• PROBLEM REQUIREMENTS
Write the data out again, character for character, with no images.

• LISTED RECORDS
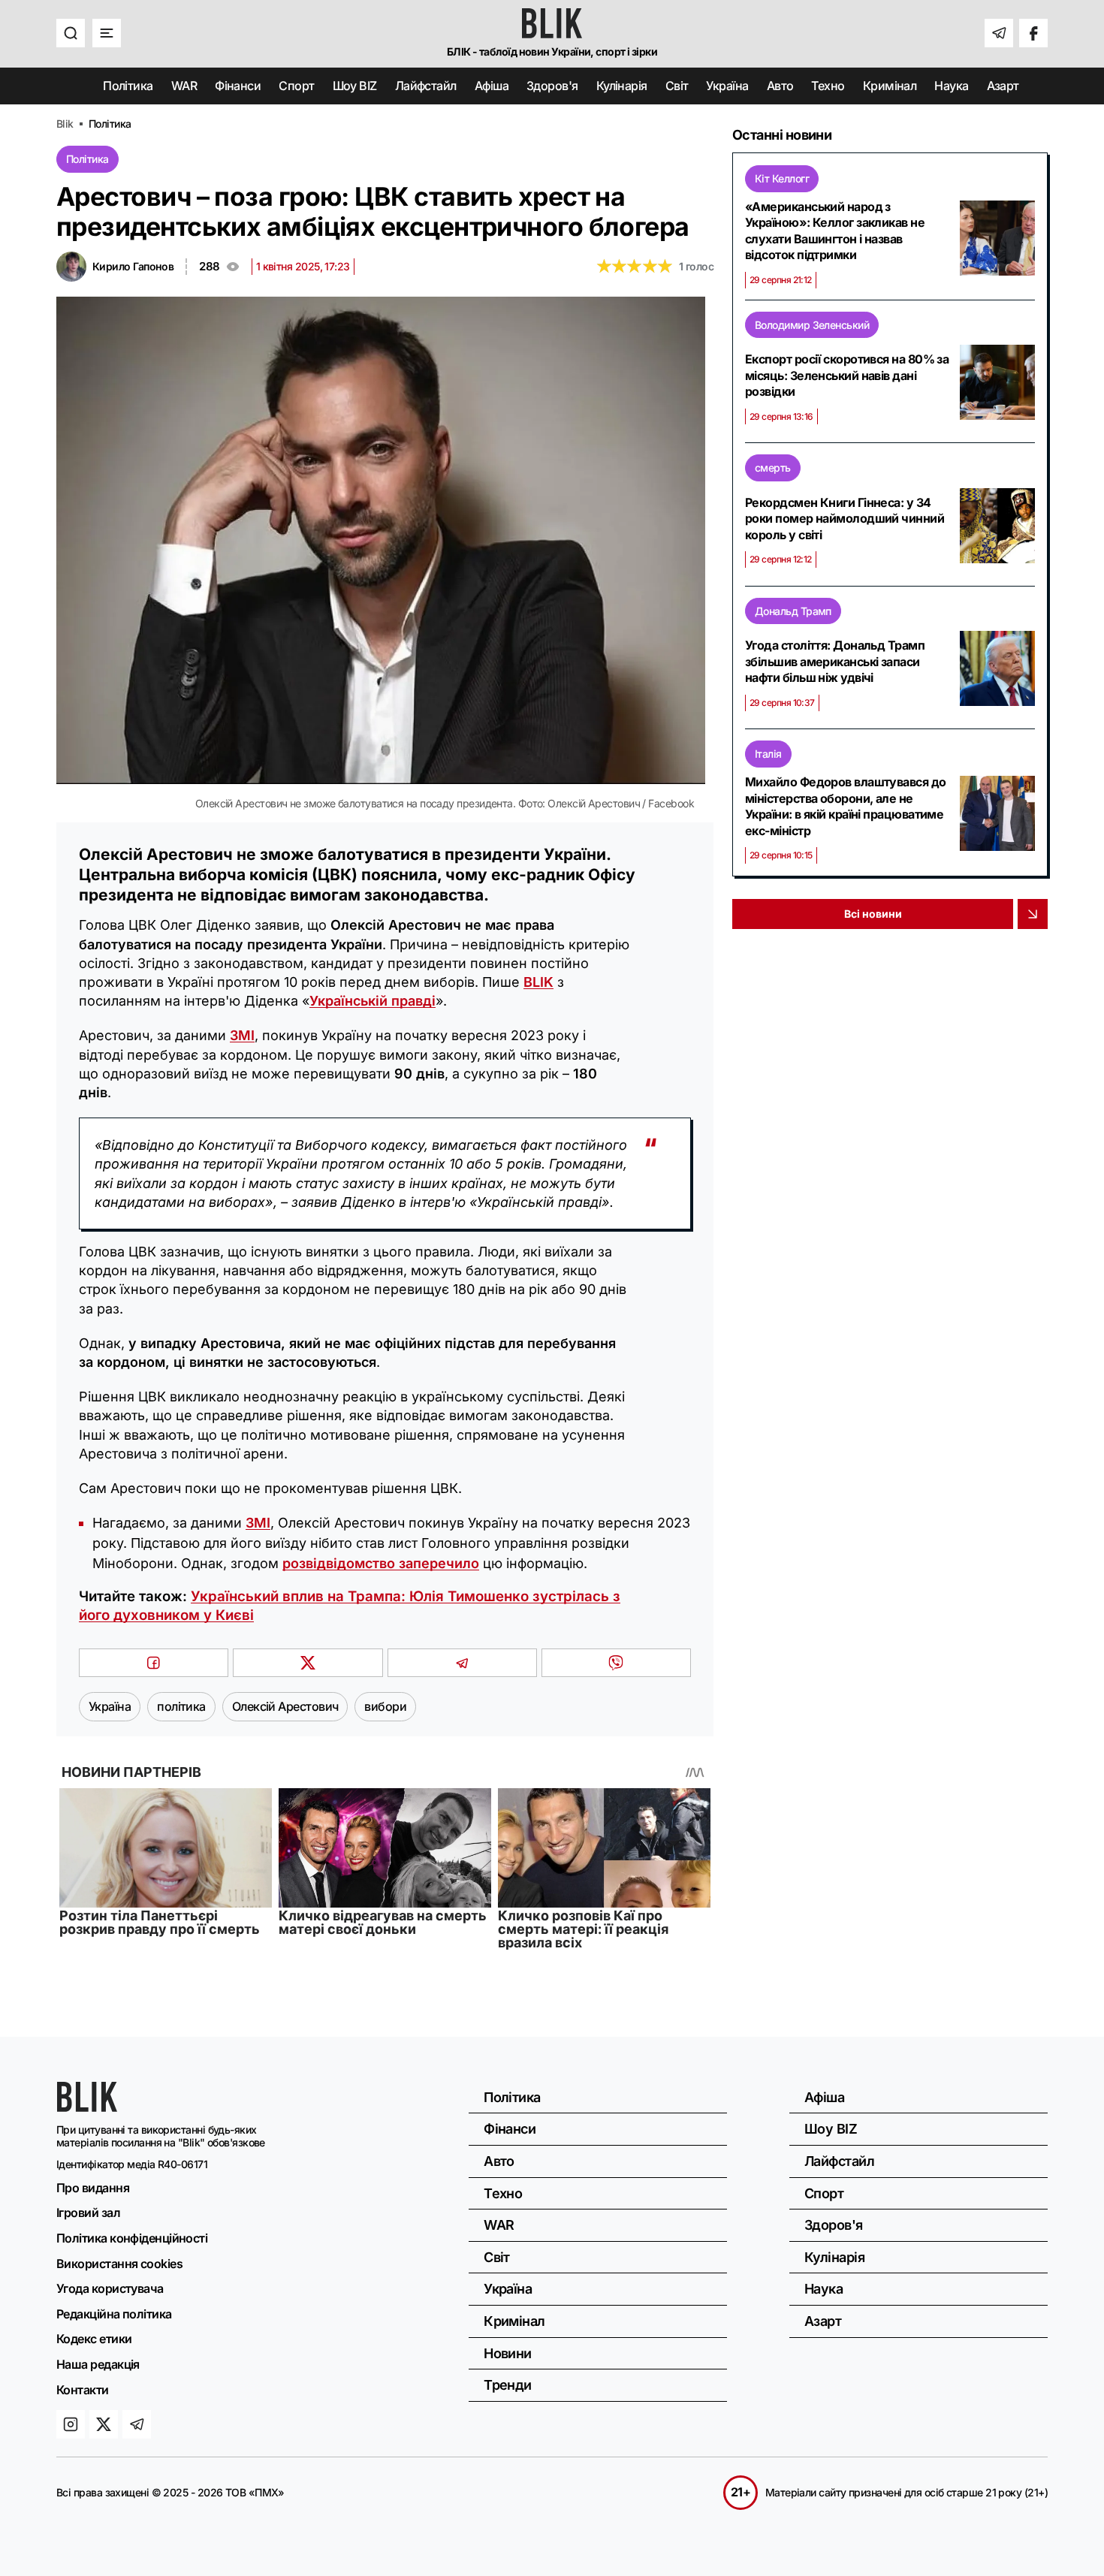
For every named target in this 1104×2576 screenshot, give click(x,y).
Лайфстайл (426, 85)
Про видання (92, 2187)
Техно (827, 85)
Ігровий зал (88, 2212)
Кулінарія (621, 85)
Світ (677, 85)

• TASK ANSWER
For every named target in this 1104×2576 screenshot, give click(x,y).
Лайфстайл (426, 85)
Про видання (92, 2187)
Техно (827, 85)
Ігровий зал (88, 2212)
Кулінарія (621, 85)
Світ (677, 85)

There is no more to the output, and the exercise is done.